Rally di mercato guidato dall’AI mostra segnali di surriscaldamento avverte economista
- 23 Settembre 2025
- Posted by: Tony
- Categoria: Borse, Mercati
Gli investitori che cavalcano l’onda dell’intelligenza artificiale dovrebbero procedere con cautela.
Joe Brusuelas, economista capo di RSM, ha dichiarato a Yahoo Finance che “i mercati stanno diventando un po’ troppo esuberanti in questo momento, e non sarebbe sorprendente assistere a una correzione salutare”.
Questo avvertimento arriva mentre gli indici S&P 500 e Nasdaq raggiungono nuovi massimi, la volatilità si mantiene sotto le medie di lungo termine e l’entusiasmo degli investitori per l’intelligenza artificiale si amplia su tutto il mercato.
In un recente rapporto, Brusuelas ha spiegato che una delle ragioni per cui il mercato continua a salire è legata al contesto macroeconomico favorevole: la crescita economica si avvicina al suo potenziale, il tasso di disoccupazione è relativamente basso (4,3%) e l’inflazione, pur in aumento, resta contenuta.
“Le condizioni finanziarie rimangono favorevoli per gli investimenti,” ha osservato Brusuelas.
Tuttavia, l’indice composito azionario di RSM, che valuta il rendimento ponderato per la volatilità, ha recentemente superato di una deviazione standard la sua tendenza di lungo periodo.

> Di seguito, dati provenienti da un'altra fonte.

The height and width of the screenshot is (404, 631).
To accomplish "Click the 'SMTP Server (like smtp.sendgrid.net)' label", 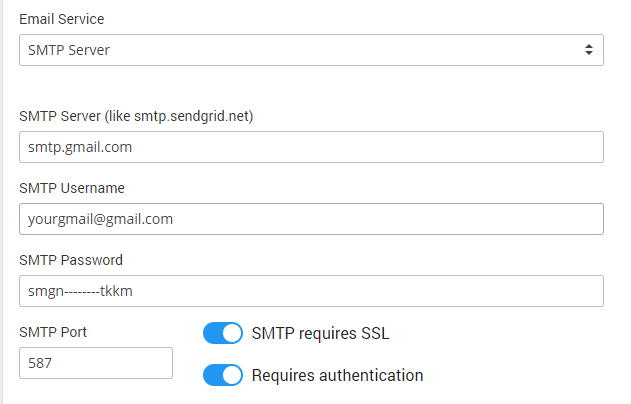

Negli ultimi quattro cicli economici, un simile movimento ha preceduto correzioni di mercato, anche se di durata limitata.
Brusuelas ha aggiunto: “Quando si registra un movimento così marcato, indica che le valutazioni azionarie sono al massimo tese, se non addirittura sopravvalutate. Questo riflette il rischio di concentrazione in particolare nel settore tecnologico, e ancor più nel comparto dell’intelligenza artificiale.”
Possibile correzione in vista?
Questo scenario suggerisce che il mercato non si trova ancora in una vera e propria bolla, però le condizioni sono pronte per un assestamento.
Brusuelas ha sottolineato: “Non crediamo che si tratti di una bolla, ma potremmo trovarci in una fase in cui il mercato necessita di una correzione salutare per eliminare gli speculatori.”
Questa prudenza emerge in un momento in cui le grandi aziende tecnologiche continuano a dominare il mercato. Recentemente, Nvidia ha annunciato l’intenzione di investire fino a 100 miliardi di dollari in OpenAI per la realizzazione di data center e infrastrutture dedicate all’intelligenza artificiale. Questi investimenti hanno alimentato il rally di quest’anno, ma sollevano anche dubbi sulla sostenibilità di tali spese.
Brusuelas ha definito l’investimento di 100 miliardi “una cifra imponente” che potrebbe far sorgere “dubbi e riflessioni”.
“È importante porsi domande approfondite riguardo a possibili errori di allocazione del capitale,” ha affermato.
Brusuelas ha poi ricordato la lezione della bolla delle dot-com a fine anni ’90, quando molti miliardi sono stati investiti in progetti di infrastrutture internet abbandonati perché inutili.
“Abbiamo creato una capacità di banda larga molto superiore a quella effettivamente utilizzabile,” ha ricordato. “Internet ha cambiato per sempre l’economia e il mondo, ma abbiamo dovuto attraversare un periodo di aggiustamento. Credo che potremmo essere in una fase analoga anche con l’intelligenza artificiale.”
Lo stesso ciclo potrebbe ripetersi per l’IA, che pur avendo il potenziale di rivoluzionare settori interi, vedrà inevitabilmente molte iniziative e aziende non sopravvivere.
Uno studio recente del MIT Media Lab indica che il 95% dei progetti attuali di intelligenza artificiale potrebbe non avere successo o non generare ritorni finanziari concreti.
Brusuelas ha osservato che molte aziende operanti nell’ambito dell’IA, un tempo considerate “favoriti” dal mercato azionario, oggi non esistono più. In un contesto di forte speculazione, “ci si aspetterebbe una maggiore attenzione alla gestione dei rischi,” ha aggiunto.
Al momento, Brusuelas ha sottolineato che è impossibile prevedere il tempismo delle correzioni di mercato, e anche se le valutazioni appaiono elevate, i mercati possono proseguire la loro corsa per periodi prolungati.
“Anche se fosse una bolla… queste situazioni possono durare molto a lungo,” ha concluso.